Nik Nanos is The Globe and Mail's pollster and chairman of Nanos Research

Can "big lie" politics win?

When it comes to the current presidential race, it's not just the polls that one should closely monitor – there is a new data beast: the fact-check. Politicians have been known to periodically embellish or stretch the truth but the politics in two of Canada's most important allies – the United States and the United Kingdom – have taken a sad turn. Perhaps the irony is that the politics of anger, frustration and mis-truths more belies the lack of being "united" for both those countries.

The polls are certainly important, but the new cool kids on the data block are the truth seekers – organizations that monitor, check and validate the truthfulness or lack of truthfulness of the utterances of those that want the support of voters.

About 25 years ago, some might have thought, naively, that the advent of the World Wide Web would kill the ability for anyone to make a false or misleading statement – after all, the truth was at one's fingertips, right? Wrong. The truth has become fungible with facts and claims interchangeably competing for the attention of the public.

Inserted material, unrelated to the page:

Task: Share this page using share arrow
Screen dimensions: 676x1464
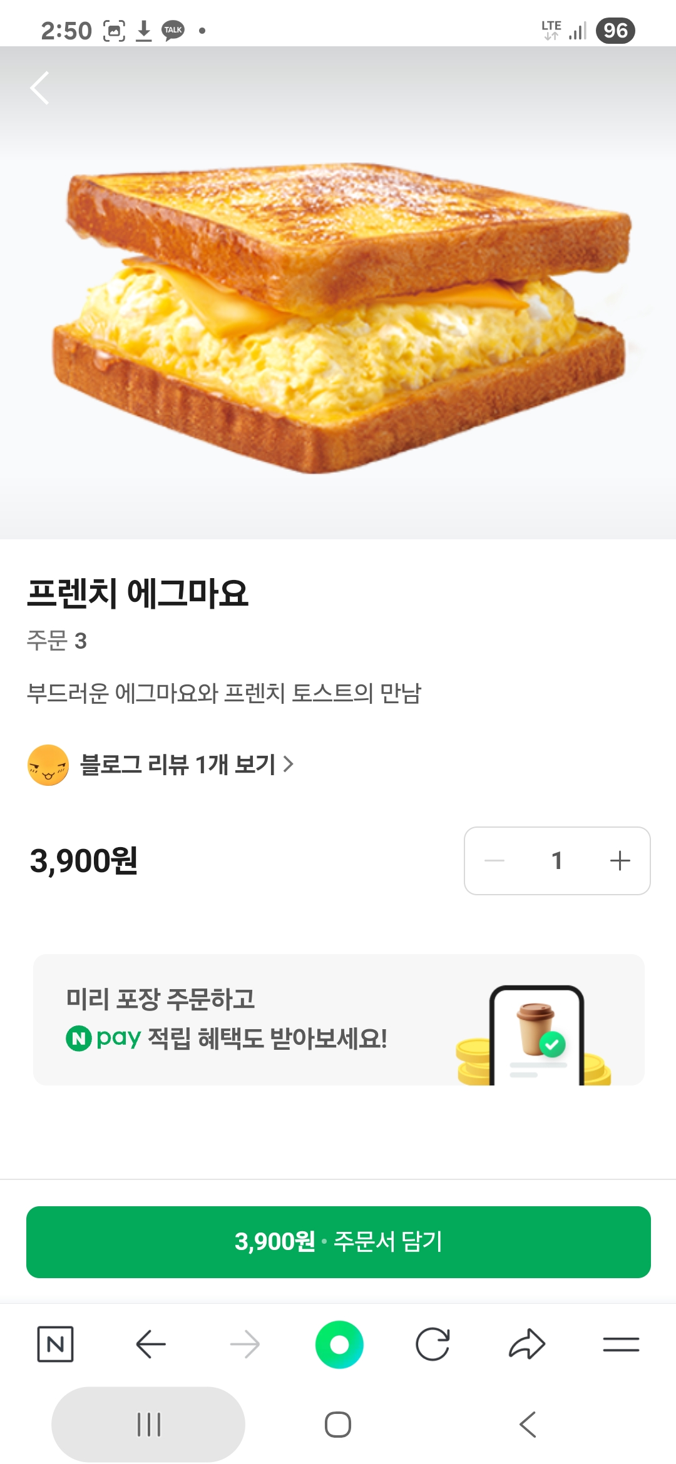Action: [527, 1344]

Take the U.S. presidential election as an example. PolitiFact, which has won a Pulitzer Prize for its work, has been fact-checking both Hillary Clinton and Donald Trump. The latest scorecard suggests that a paltry 4 per cent of the statements by Trump are completely true while 24 per cent of Clinton claims are true. Mathematically, Ms. Clinton is six times more "truthful" than Mr. Trump according to PolitFact. However, no politician seeking to be president of the United States should be proud that one of four statements are outright truthful.

Although observers and pundits may dismiss the lie as an unfathomable winner in any political contest, the recent Brexit vote should be a sobering reminder of how the lie, if it appeals or validates the anger or frustration of voters, becomes a vehicle and rationalization for punishing the establishment.

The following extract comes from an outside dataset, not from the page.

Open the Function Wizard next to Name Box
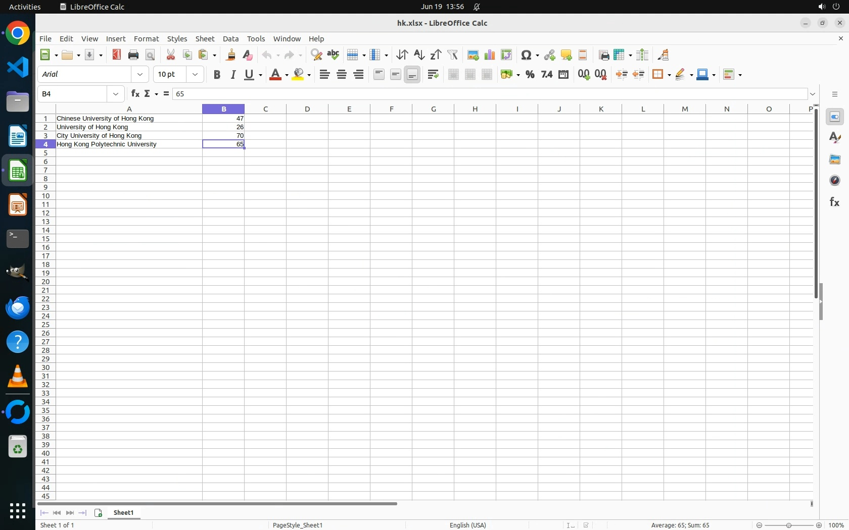This screenshot has height=530, width=849. point(135,94)

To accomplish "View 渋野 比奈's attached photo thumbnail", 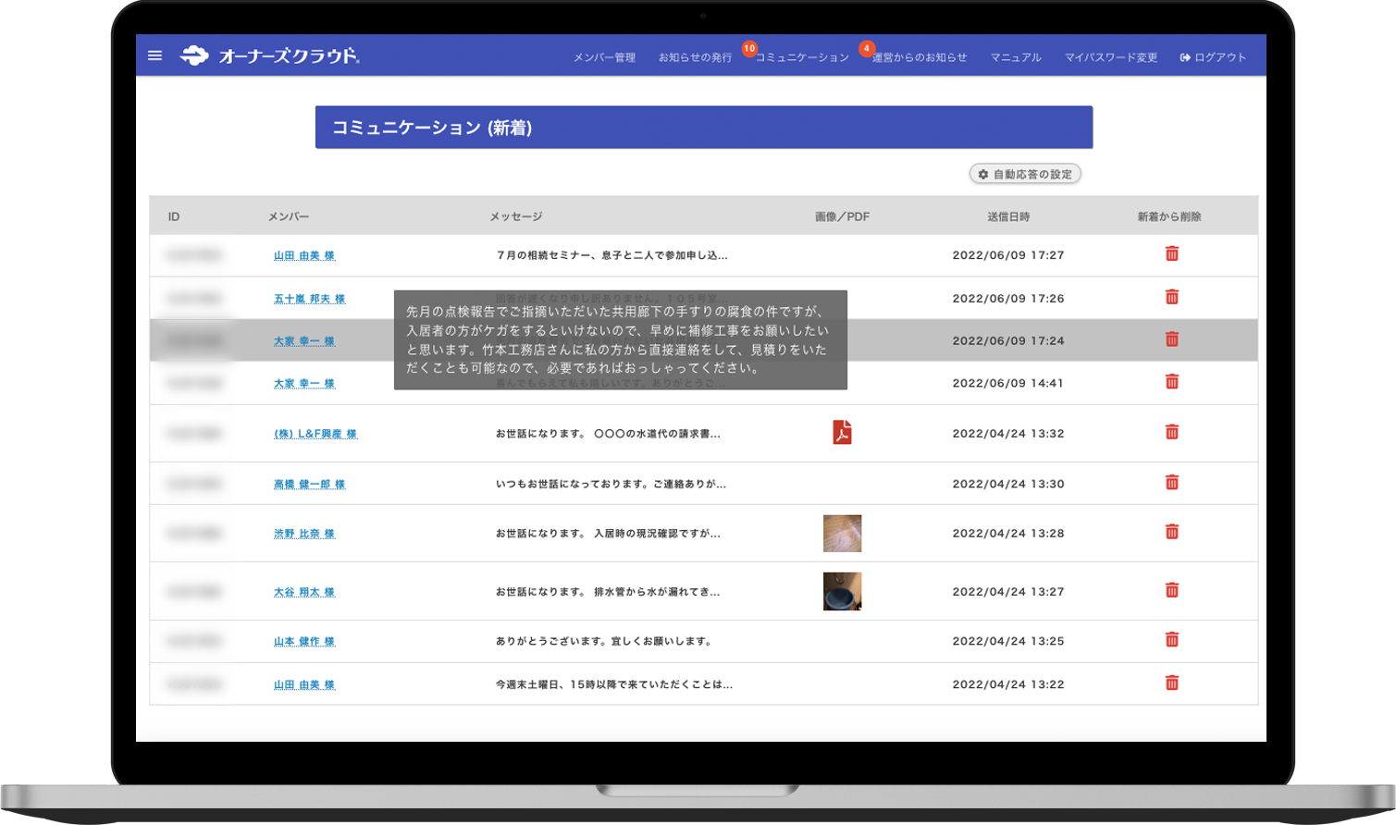I will point(843,533).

During the U.K. referendum vote on whether to stay in or leave the European Union, the Brexiteers plastered on buses and repeated at rallies that an estimated £350 million that currently go to the EU could be redirected to the National Health Service. This had great appeal to the Euro-skeptics, it was the right "fact" at the right time, targeting the right audience. The problem is that the claim was not true. Indeed, in very short order after the campaign, Nigel Farage, a leader in the Brexit forces, not only stepped down but backpedalled on the claim, calling it a mistake. Ironically, or perhaps thankfully, an organization called Brexit Justice has raised £175,000 to take dishonest politicians to court and jail them.

The lesson here is that lies can persuade voters and liars can win. Perhaps that is the most unfair lesson of today's state of political discourse. When you look at the underlying sentiment of the populace, there are significant swaths of society that have been left behind. If you live in the United Kingdom and you have become underemployed or seen your wages decline, you are looking to punish the establishment. In the U.S., if you lost your home in the real estate crash, you are looking to punish the political establishment. After all, if one's objective is to punish the political establishment, it seems one is likely willing to accept a lie or two just to achieve the core mission to punish.

Canadians may take solace that, today, they are not enmeshed in the political discourse like our neighbours. Earlier this year, a Nanos survey suggested that one of every two Canadians thought the generation of our children would be worse off than their parents. Here at home, Canadians should not be so smug as to think that the ugly politics of our friends could not manifest itself here. In the future, we may spend more of our time not only tracking voter sentiment but tracking the ebbs and flows of the truthful or untruthful utterances of politicians.